2+3. I will add the second bank of switches. On reflection setting CVs at to change the polarity will not be practical since the decoder will already be installed and operations mode programming will not be possible (decoder does not support it and probably not worth adding because most command stations do not support it either).

 

4. The relay does the DPDT function, the switch was just swapping the frog between the complementary outputs from the relay.

 

5. In the same way that most modellers don't bother fitting auxiliary switches to the bottom of their solenoids, most people probably do not want auxiliary frog switching. Frog switching is just for us discerning modellers, and I guess ESU see this as a value adding exercise.

 

6. You have used the relay as a pair of complimentary SPST contacts, not a very conventional way of using a DPDT relay in a changeover function, but a perfectly valid way of achieving what you wanted.

 

8. The spring terminals are a superset of the pinouts for the screw terminals and removable block screw terminals, so laying out for the spring terminals allows for all options to be accommodated. If looking for alternatives which will fit pitch between terminals is 0.2" (or 5.08mm) and pitch between the two rows of pins is 0.4" (10.16mm).

 

9. 50thou (0.05" or 1.27mm) is the maximum practical track width and is more than adequate for the 2A rating of the relays carrying the track power to the frog. The short distances involved should offer little voltage drop. Track lengths will increase of course if neat groups of terminals for each point are required.

 

10. I will try and put a parts list together for at least Farnell because they will be able to supply everything, and I will try and do Rapid and JPRelec as well since they are popular. RS is another good supplier with a global alliance like Farnell but their website is hard to navigate, the parts are probably in there somewhere!

 

11. We know how big the parts are and 3D modelling shows what fits and what does not before the prototype is built, so it will all fit together fine. See pictures above of the 3D virtual model. I can spin this around in real time to get a good look at how it all fits.

 

12. PCB will have holes in the four corners for mounting. It will need more than one fixing realistically. I think most people will not socket the relays because there is no reason for them to be unreliable. Using sockets in this situation is over engineering - it is creating real unreliability (the socket interface) in order to cure a perceived unreliability (that the relay will not meet its manufacturers stated reliability) that does not in reality exist. the relays are not switching a load and are unlikely to be handling current anywhere near the rated maximum so should last well in excess of the manufacturers rating anyway. I would never socket these relays unless I was anticipating reusing them in the short term. I have never had a relay in this format fail.

 

13. The decoder just passes the power that is supplied by the DC power supply or CDU. I have tried it with a peak current from a CDU of around 16A and it was fine. The manufacturers rating for the output transistor is 8A so I would recommend that you do not exceed that of course, but in practice you can operate a pair of Peco solenoids with short pulses from a CDU OK. If using the decoder for continuous output (which it can do if required) you should not exceed 5A (per output) or it will overheat.

 

14. Yes. The solenoid common is the positive supply from the PSU, the decoder switches the negative side.

 

15. An extra set of four connections can be provided for the point motor common terminal to make wiring easier.

 

16. I think 4x 5-way connctions is best with the two frog connections.

 

17. Here is a little diagram showing the typical types of scenario where dual frog outputs will be required:-

 

post-7495-0-68275000-1355097952.gif

 

As you can see with or without the diamond the two points A and B should be operated together. There is no point in reversing point A if point B is not going to be reversed and vice versa. In which case it makes sense to operate them both from the same accessory decoder output. When doing this you will note that frogs A and B are in opposite rails and will therefore need complementary frog outputs if being operated from a single decoder output.

**DATA:**

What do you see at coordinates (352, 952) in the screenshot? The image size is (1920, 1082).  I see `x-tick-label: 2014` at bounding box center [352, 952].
==
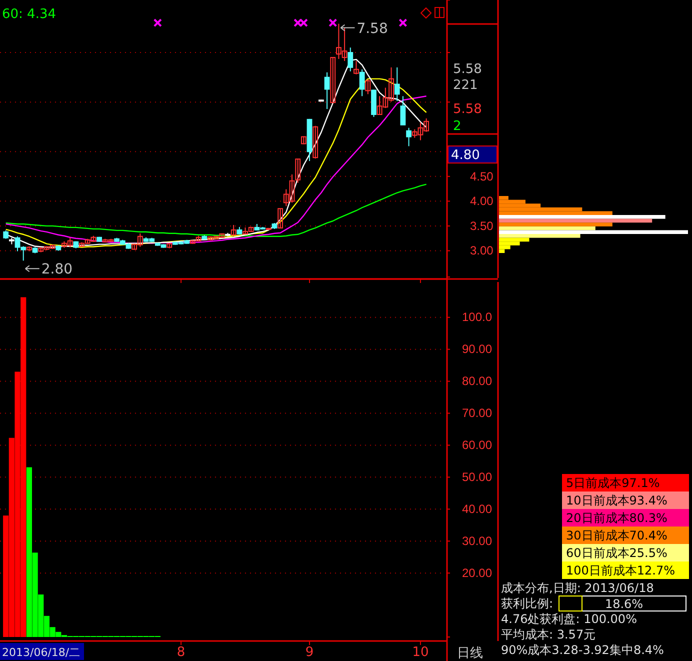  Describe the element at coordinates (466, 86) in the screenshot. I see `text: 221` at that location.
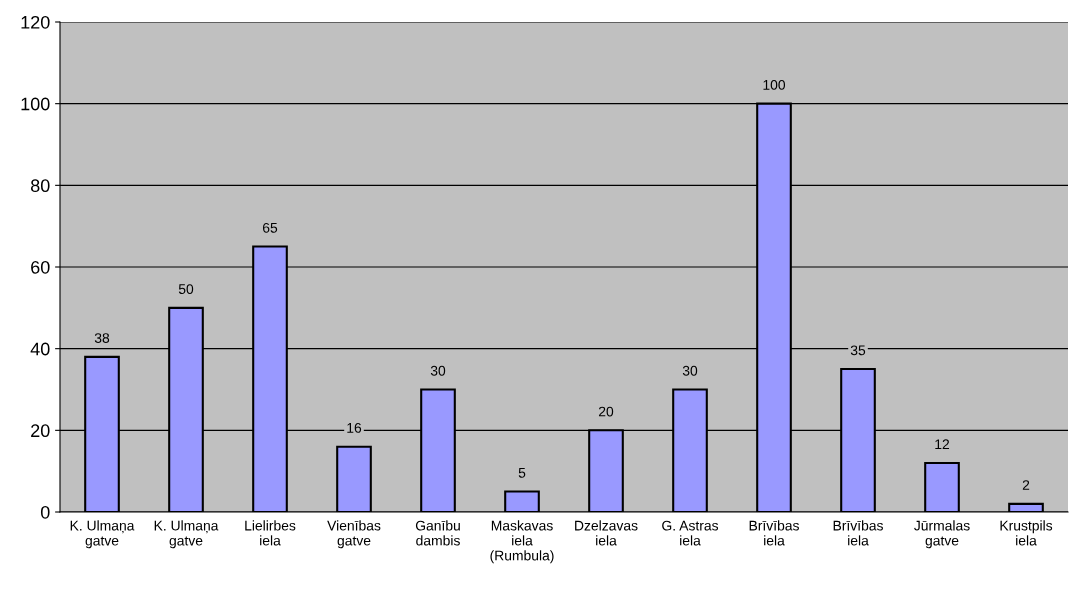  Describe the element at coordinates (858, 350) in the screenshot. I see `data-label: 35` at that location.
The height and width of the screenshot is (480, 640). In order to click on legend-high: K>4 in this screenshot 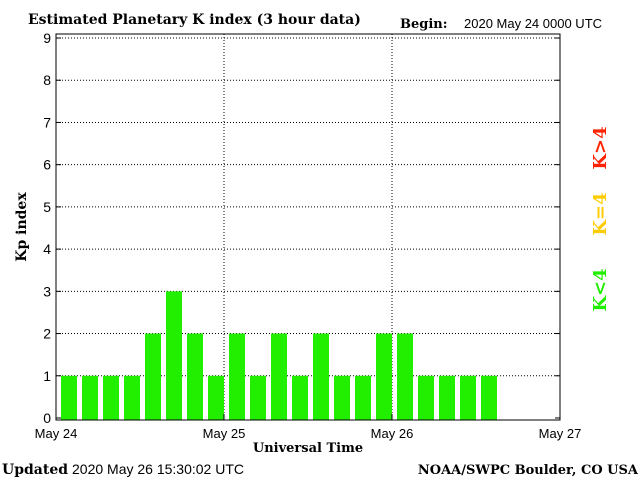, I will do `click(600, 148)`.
--
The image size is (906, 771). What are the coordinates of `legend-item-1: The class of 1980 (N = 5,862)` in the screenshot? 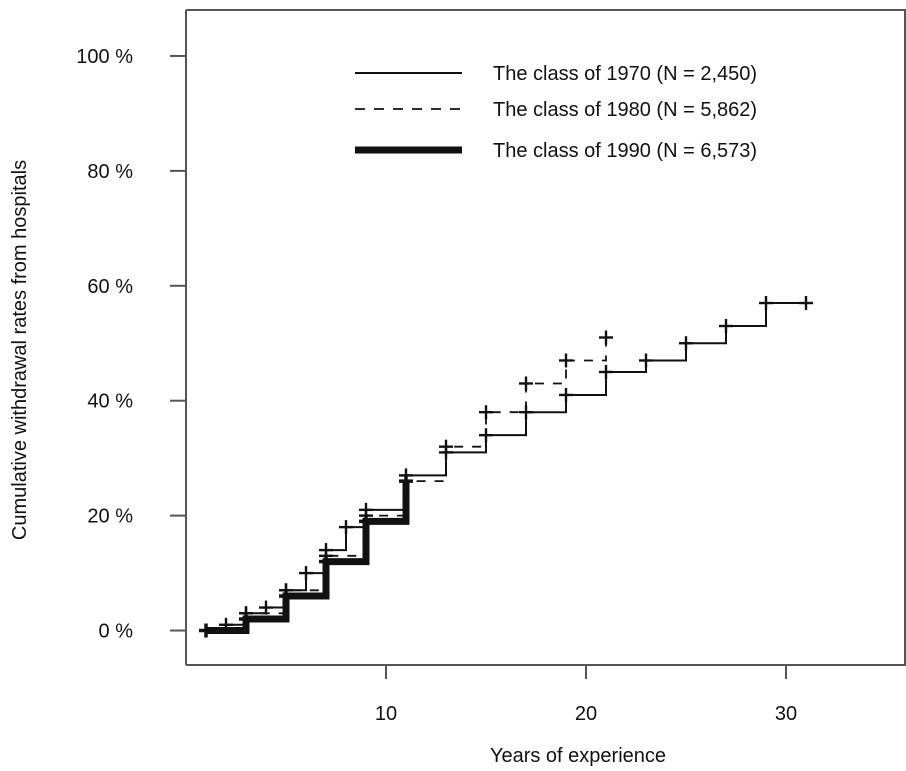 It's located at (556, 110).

**REQUEST:** Swap "auxiliary" for "extra" in the passage of the decoder board text that begins at the words "4. The relay" and stops after "value adding exercise.", and write out that passage.

**RESULT OF THIS TASK:**
4. The relay does the DPDT function, the switch was just swapping the frog between the complementary outputs from the relay.

 

5. In the same way that most modellers don't bother fitting extra switches to the bottom of their solenoids, most people probably do not want extra frog switching. Frog switching is just for us discerning modellers, and I guess ESU see this as a value adding exercise.